BRASÍLIA - Ao iniciar sua fala final, que antecede a votação da denúncia contra o presidente Michel Temer na Comissão de Constituição e Justiça, o relator Sergio Zveiter (PMDB-RJ) subiu o tom e disse que é uma "vergonha" a manobra feita pelo Palácio do Planalto de substituir membros na comissão para conseguir os votos necessários para rejeitar a denúncia. Para Zveiter, o troca-troca, que segundo ele foi feito com base em liberação de verbas e cargos, configuram obstrução de justiça.
Ele voltou a defender, como em seu relatório, que são "fortíssimos" os indícios apresentados pelo procurador-geral da República, Rodrigo Janot, na denúncia. Zveiter, que já reconheceu a possibilidade da derrota, disse que o voto em separado que deverá ser apresentado em caso de rejeição de seu parecer foi elaborado por orientação de Temer. E chamou isso de vergonha.
— É obstrução de justiça usar dinheiro público para que deputados venham aqui votar a favor de um arquivamento esdrúxulo. Temos que ver esclarecidos todos os fatos. E vamos ver, porque o voto em separado que vai ser apresentado é um voto que foi redigido não aqui no Parlamento. Ele é originário do Palácio do Planalto. Perderam a vergonha ,perderam a compostura_ atacou.
Ele avisou que se seu parecer for derrotado, o defenderá no plenário, para onde o caso vai após a votação na CCJ.
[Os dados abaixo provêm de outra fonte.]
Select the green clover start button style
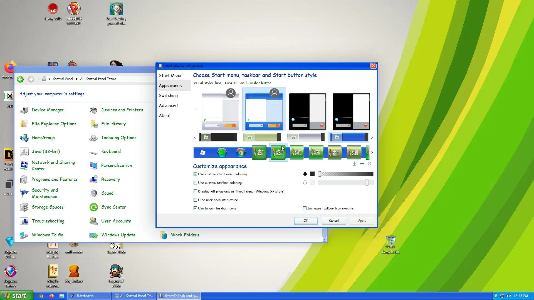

Antes de iniciar sua réplica sobre o relatório, Zveiter pediu a palavra para contra-atacar o colega Darcísio Perondi (PMDB-RS), que o teria acusado de apologia ao nazismo, em seu relatório. Zveiter diz que o correligionário se escondeu sob o véu da imunidade parlamentar para proferir ofensas contra ele, que é judeu.